# How does this draw and points thing work.



## dirtymike (Jun 23, 2009)

Maybe someone here can help me out. I am a TX boy. We dont do the draws or points I just read about and have heard about. All we do is buy a hunting lic, take a hunters education class and either lease some land, own some land or pay for a hunt at a hunting ranch. There are a few very very few public lands to hunt on. Most people here in TX think it is crazy to hunt public lands cause of idiots with guns shooting at anything. I dont think that is the case. Anyway here are my questions.

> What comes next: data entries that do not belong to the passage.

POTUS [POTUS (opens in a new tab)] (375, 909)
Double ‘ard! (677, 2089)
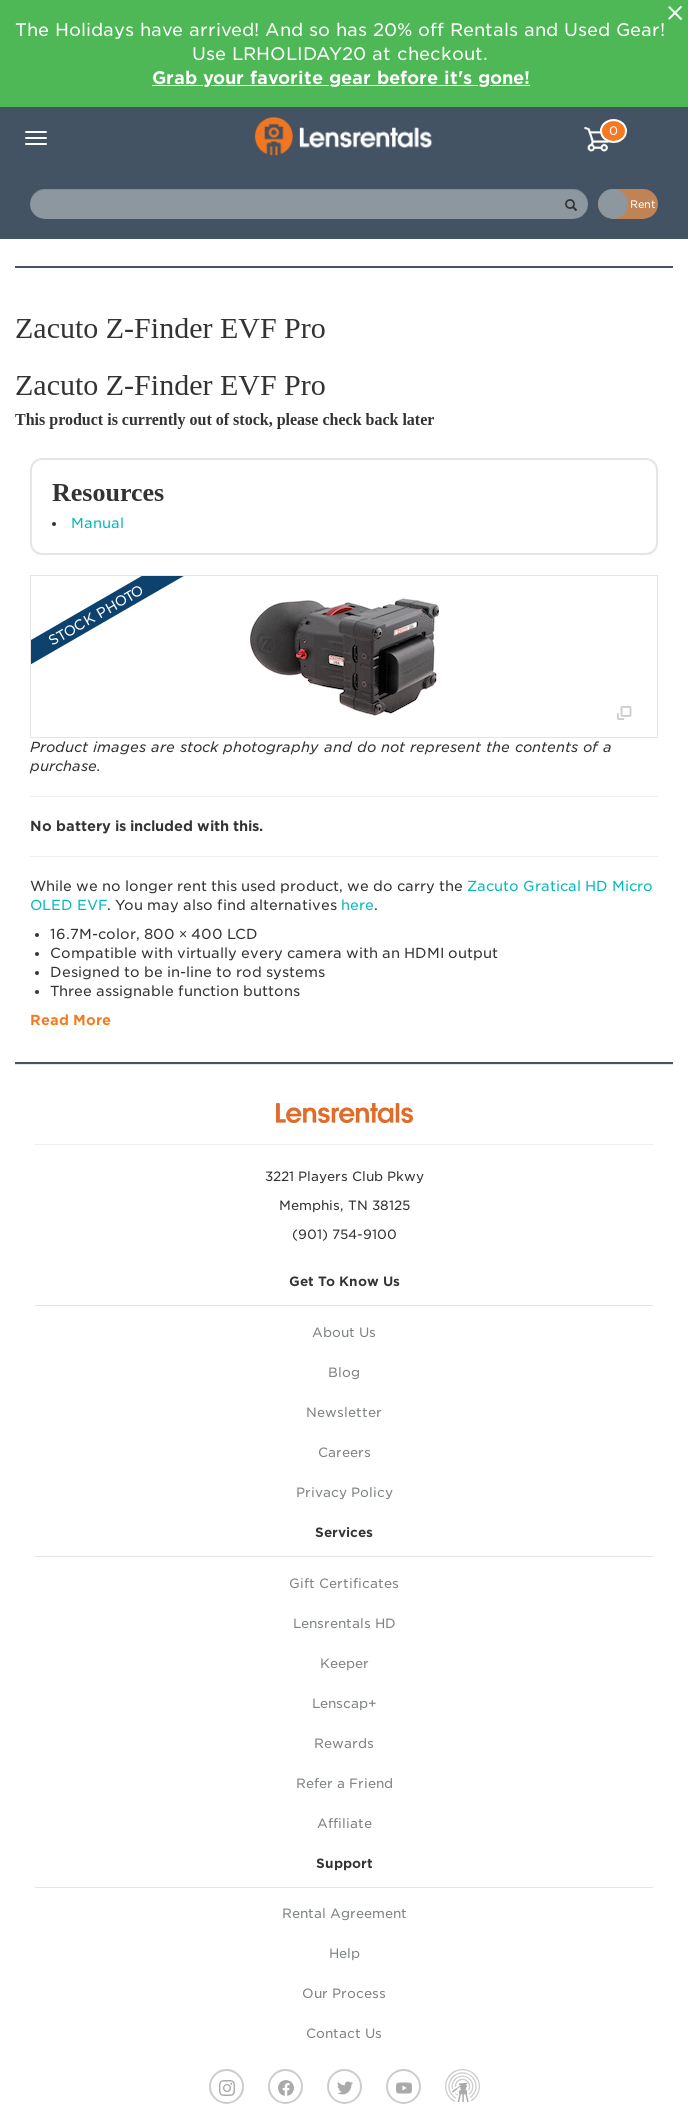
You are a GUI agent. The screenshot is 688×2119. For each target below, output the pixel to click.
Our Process (344, 1993)
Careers (344, 1452)
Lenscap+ (344, 1703)
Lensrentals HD (344, 1623)
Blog (344, 1372)
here (357, 905)
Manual (97, 523)
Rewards (344, 1743)
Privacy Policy (344, 1492)
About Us (344, 1332)
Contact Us (344, 2033)
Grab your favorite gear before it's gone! (341, 77)
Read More (70, 1020)
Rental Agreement (344, 1913)
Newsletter (344, 1412)
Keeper (344, 1663)
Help (344, 1953)
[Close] (675, 13)
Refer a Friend (344, 1783)
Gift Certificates (344, 1583)
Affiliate (344, 1823)
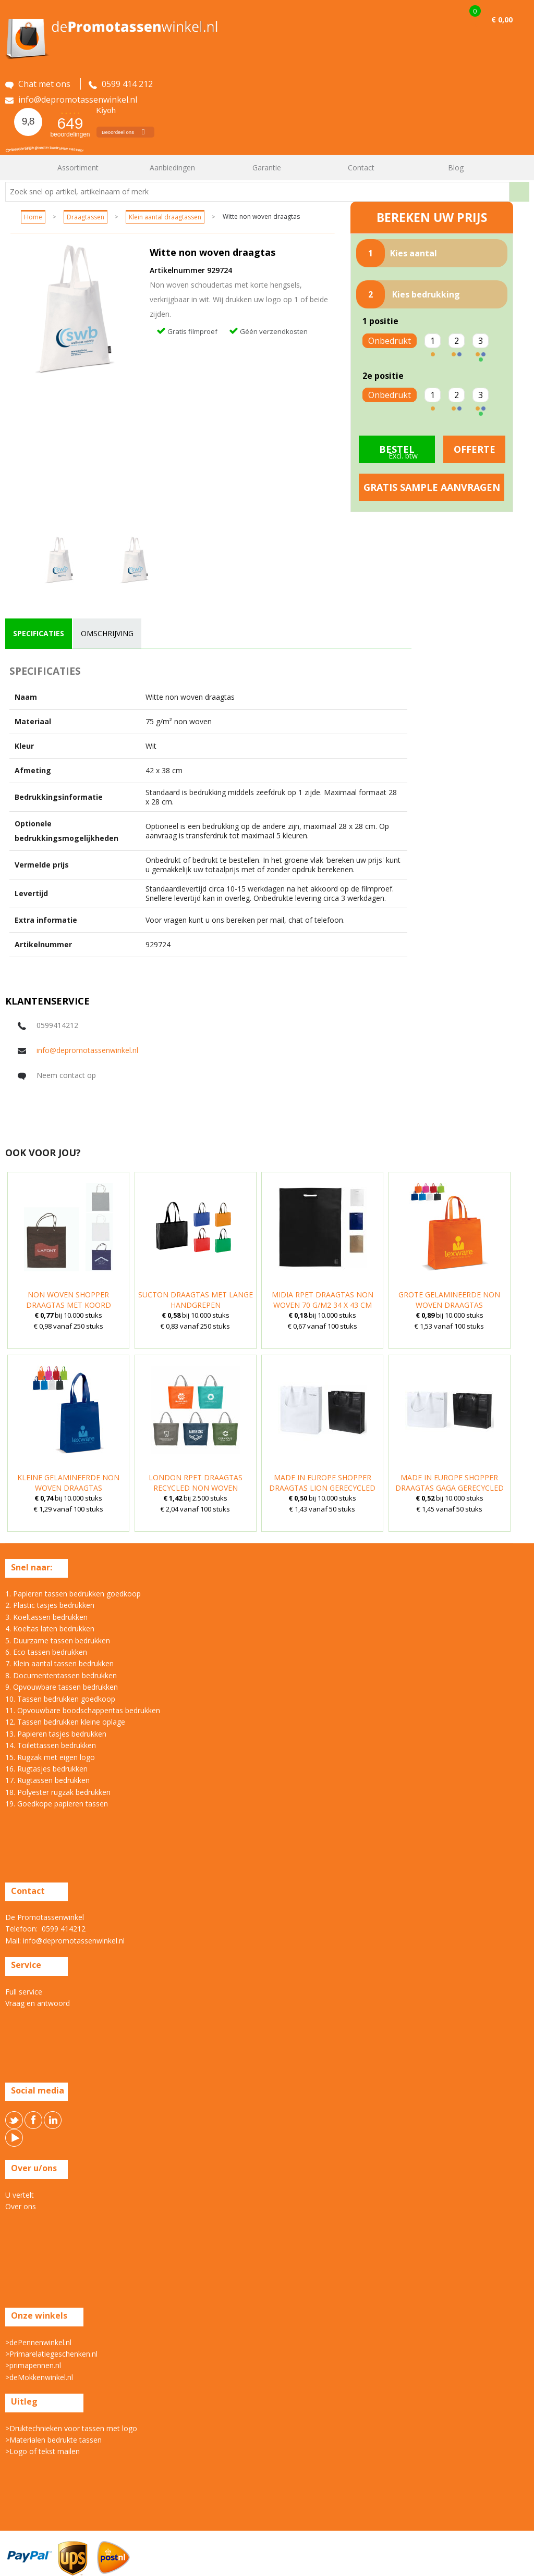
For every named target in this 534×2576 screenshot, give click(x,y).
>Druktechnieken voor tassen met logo (71, 2428)
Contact (361, 167)
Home (18, 167)
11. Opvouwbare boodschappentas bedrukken (82, 1710)
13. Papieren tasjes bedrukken (55, 1734)
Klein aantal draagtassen (165, 217)
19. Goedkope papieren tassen (56, 1804)
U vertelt (19, 2195)
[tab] (38, 633)
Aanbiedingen (172, 167)
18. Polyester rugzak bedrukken (58, 1792)
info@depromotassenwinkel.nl (87, 1050)
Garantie (266, 167)
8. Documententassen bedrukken (61, 1675)
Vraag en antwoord (37, 2003)
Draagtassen (85, 217)
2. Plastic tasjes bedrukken (49, 1605)
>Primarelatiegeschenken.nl (51, 2354)
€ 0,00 (502, 19)
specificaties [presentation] (38, 633)
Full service (23, 1992)
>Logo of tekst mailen (42, 2451)
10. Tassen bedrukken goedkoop (60, 1699)
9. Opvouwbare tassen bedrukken (61, 1687)
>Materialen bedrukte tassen (53, 2440)
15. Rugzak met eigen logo (50, 1757)
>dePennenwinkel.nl (38, 2342)
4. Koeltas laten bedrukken (49, 1628)
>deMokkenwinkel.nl (39, 2377)
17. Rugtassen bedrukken (47, 1780)
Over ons (20, 2206)
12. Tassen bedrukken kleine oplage (65, 1722)
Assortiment (78, 167)
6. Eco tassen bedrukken (46, 1652)
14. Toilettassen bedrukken (50, 1745)
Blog (456, 167)
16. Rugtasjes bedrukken (46, 1769)
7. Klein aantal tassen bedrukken (59, 1663)
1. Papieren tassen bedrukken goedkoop (73, 1594)
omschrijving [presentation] (107, 633)
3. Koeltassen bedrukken (46, 1617)
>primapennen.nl (33, 2365)
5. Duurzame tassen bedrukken (57, 1640)
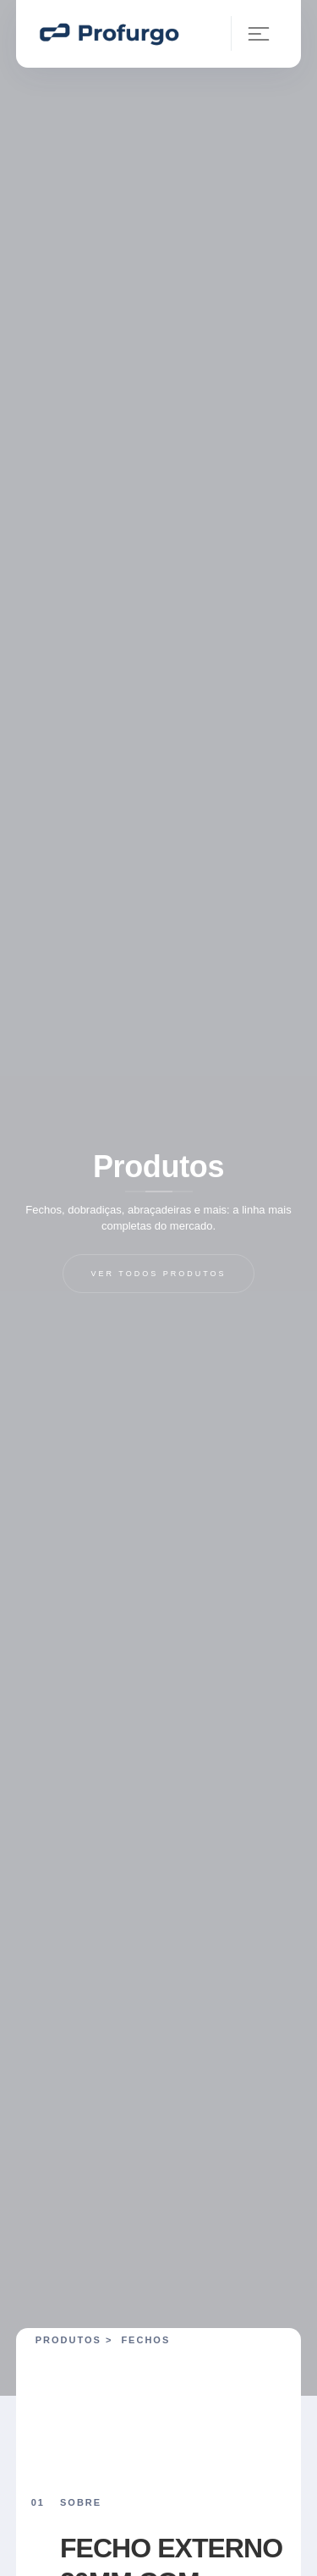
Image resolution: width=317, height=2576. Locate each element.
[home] (108, 33)
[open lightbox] (166, 2387)
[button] (251, 33)
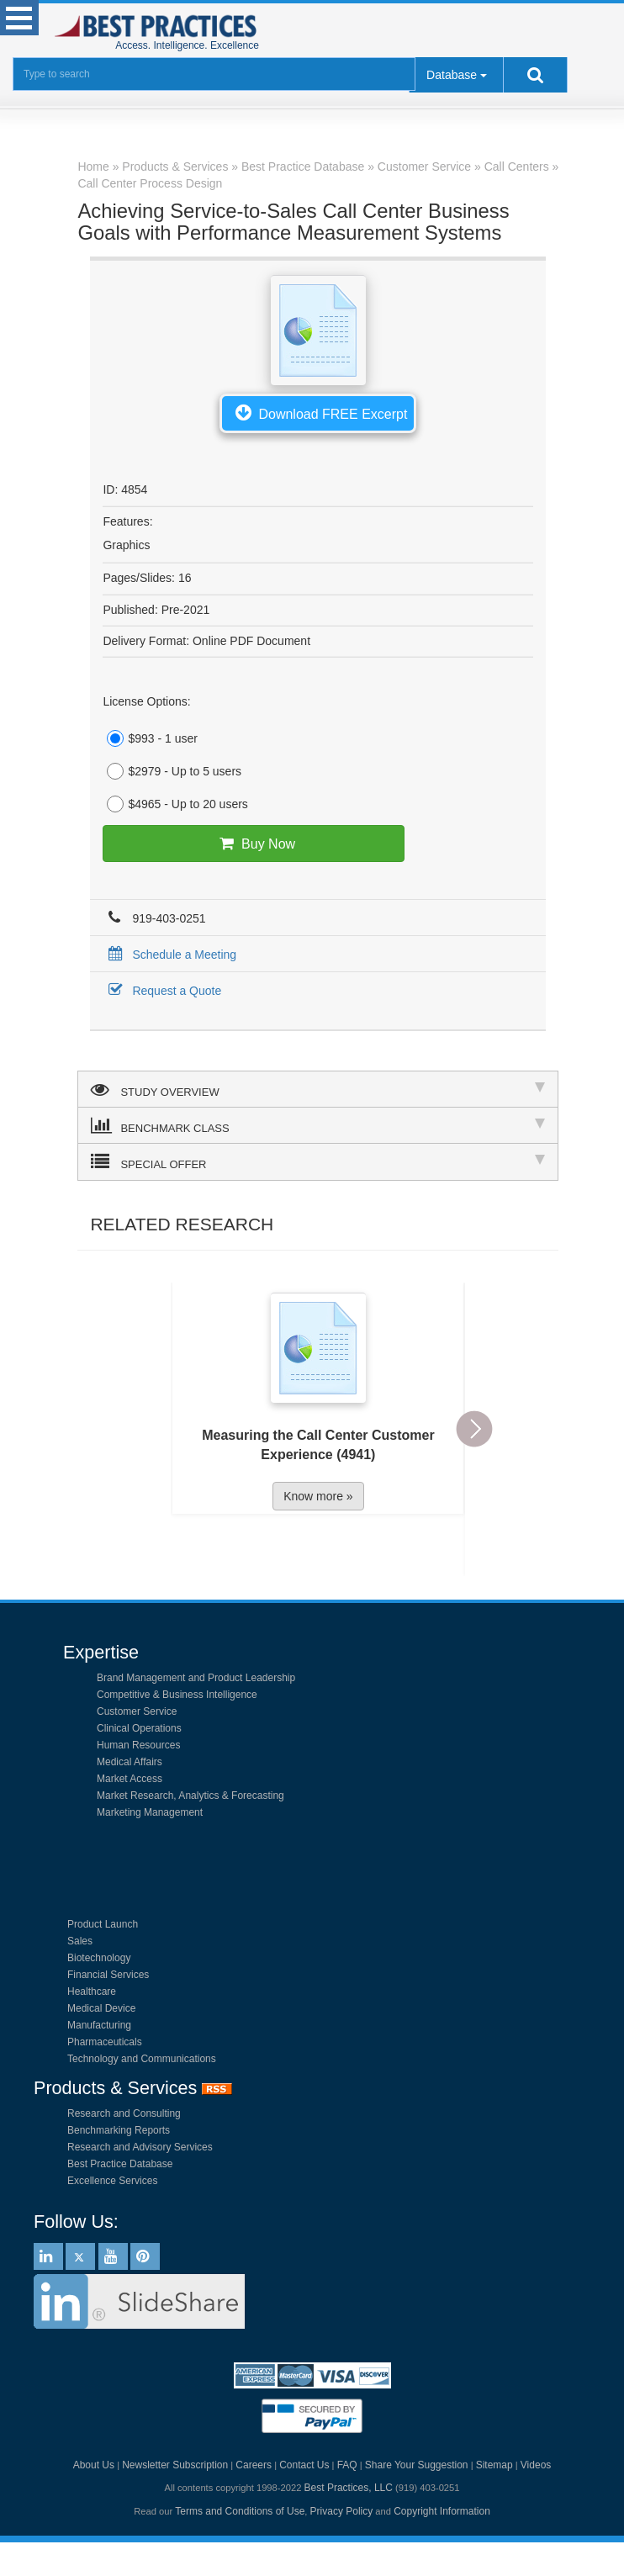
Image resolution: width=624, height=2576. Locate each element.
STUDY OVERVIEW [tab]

Do you have to buy "points"
What are "points"
What do they do for you, I assume put your odds up a little higher in a draw. But if it is a draw how can points help you. When I think of a draw it is like drawing straws, or out of a hat. How the heck does this work? I would like to go on an Elk hunt when i can afford it. Oh that is another question. What does it cost to draw a tag and where is the best place to hunt elk. As far as state and what not. Thanks for any info you folks can offer. If you have questions about hogs I can answer those for you.


----------



## 4daHunt (Jul 9, 2009)

You did not mention which state you are inquiring about. For the best explanation on the subject no matter what state, contact Huntin Fool. I am a member and the Carter family knows their stuff. They can explain it all to you in a way you will understand without siffting through the mumbo-jumbo provided by the Fish and Game department. Some states are very confusing, and they change yearly.


----------